Esa noche, el padre de Fazel, uno de los hombres más ricos de Teherán, ofreció una cena en mi honor. Amigo íntimo de Yamaleddín, aunque apartado de toda acción política, quería honrar al Maestro por mi mediación; había invitado a cerca de cien personas. La conversación giró en torno a Jayyám. Cuartetas y anécdotas llovían de todas las bocas y las discusiones se animaban derivando a menudo hacia la política; todos parecían manejar hábilmente el persa, el árabe y el francés y la mayoría de ellos tenían algunas nociones de turco, ruso e inglés. Yo me sentía tanto más ignorante cuanto que todos me consideraban como un gran orientalista y un especialista de las Ruba'ivyat, apreciación muy exagerada, diría incluso que desmedida, pero que pronto tuve que renunciar a desmentir, puesto que mis protestas parecían una manifestación de humildad, que es, todos lo sabemos, el sello de los verdaderos sabios.

La velada comenzó con la puesta de sol, pero mi anfitrión había insistido para que yo fuera más temprano; deseaba mostrarme los colores de su jardín. Un persa, aunque posea un palacio, como era el caso del padre de Fazel, rara vez invita a visitarlo: lo relega en favor del jardín, su único motivo de orgullo.
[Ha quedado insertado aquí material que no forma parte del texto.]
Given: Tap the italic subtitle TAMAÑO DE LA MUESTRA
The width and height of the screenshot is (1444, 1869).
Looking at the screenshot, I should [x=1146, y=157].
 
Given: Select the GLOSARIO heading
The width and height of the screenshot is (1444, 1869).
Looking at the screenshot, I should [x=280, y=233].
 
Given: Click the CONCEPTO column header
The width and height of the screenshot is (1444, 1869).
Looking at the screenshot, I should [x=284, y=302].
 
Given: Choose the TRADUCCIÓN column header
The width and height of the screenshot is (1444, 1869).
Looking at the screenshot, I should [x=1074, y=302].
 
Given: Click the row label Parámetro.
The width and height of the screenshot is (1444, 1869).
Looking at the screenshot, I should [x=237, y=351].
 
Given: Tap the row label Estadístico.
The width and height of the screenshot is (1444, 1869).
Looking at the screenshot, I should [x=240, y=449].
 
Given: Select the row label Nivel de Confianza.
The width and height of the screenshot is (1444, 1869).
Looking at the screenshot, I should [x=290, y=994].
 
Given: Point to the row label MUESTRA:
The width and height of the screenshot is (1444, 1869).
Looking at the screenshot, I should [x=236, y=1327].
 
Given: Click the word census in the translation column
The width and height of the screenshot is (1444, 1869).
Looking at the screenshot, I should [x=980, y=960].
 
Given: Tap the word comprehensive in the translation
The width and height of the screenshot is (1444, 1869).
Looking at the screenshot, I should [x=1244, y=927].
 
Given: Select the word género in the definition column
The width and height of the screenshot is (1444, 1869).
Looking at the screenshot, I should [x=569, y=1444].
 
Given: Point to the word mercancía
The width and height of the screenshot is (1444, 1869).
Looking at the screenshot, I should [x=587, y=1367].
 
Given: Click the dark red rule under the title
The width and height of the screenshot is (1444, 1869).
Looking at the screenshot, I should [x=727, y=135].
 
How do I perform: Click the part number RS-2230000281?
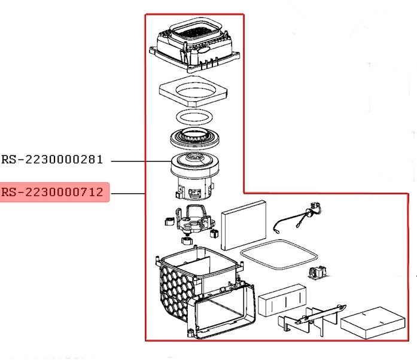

A medida que iban llegando, los invitados cogían sus copas e iban a instalarse cerca de los riachuelos, naturales o artificiales, que serpenteaban entre los álamos. A veces, según prefirieran sentarse en una alfombra o en un almohadón, los sirvientes se apresuraban a tirarlos en el lugar elegido, pero algunos escogían una roca o simplemente la tierra; los jardines de Persia no conocen el césped, lo que a ojos de un americano les da un aspecto algo árido.

Esa noche se bebió razonablemente. Los más piadosos se limitaban al té. Con este fin, circulaba un gigantesco samovar, escoltado por tres sirvientes, dos para sostenerlo y un tercero para servir. Muchos preferían el arak, el vodka o el vino, pero no observé ninguna actitud desagradable; los más achispados se contentaban con acompañar en sordina a los músicos contratados por el señor de la casa; uno que tocaba el pandero, un virtuoso del «zarb» y un flautista. Más tarde llegaron los bailarines, la mayoría muchachos jóvenes. En el transcurso de la recepción no apareció ninguna mujer.

La cena no se sirvió hasta la medianoche aproximadamente. A lo largo de la velada nos contentamos con pistachos, almendras, granos salados y golosinas, y la comida sólo fue el punto final del ceremonial. El anfitrión tenía el deber de retrasarla lo más posible, ya que en cuanto llega el plato principal, que esa noche era un «yavaher polow», un «arroz alhajado», cada invitado se lo traga en diez minutos, se lava las manos y se va. Cocheros y sirvientes con linternas se apelotonaban en la puerta cuando salimos, para recoger a su señor.

Al alba del día siguiente, Fazel me acompañó en un coche de punto hasta la puerta del santuario de Shah Abdol-Azim. Entró solo, para volver con un hombre de aspecto inquietante: alto, delgado de manera enfermiza, con la barba hirsuta y las manos temblándole sin cesar. Iba vestido con una larga túnica blanca, estrecha y remendada y llevaba un bolsón descolorido y sin forma que contenía todo lo que poseía en este mundo. En sus ojos podía leerse todo el infortunio de Oriente.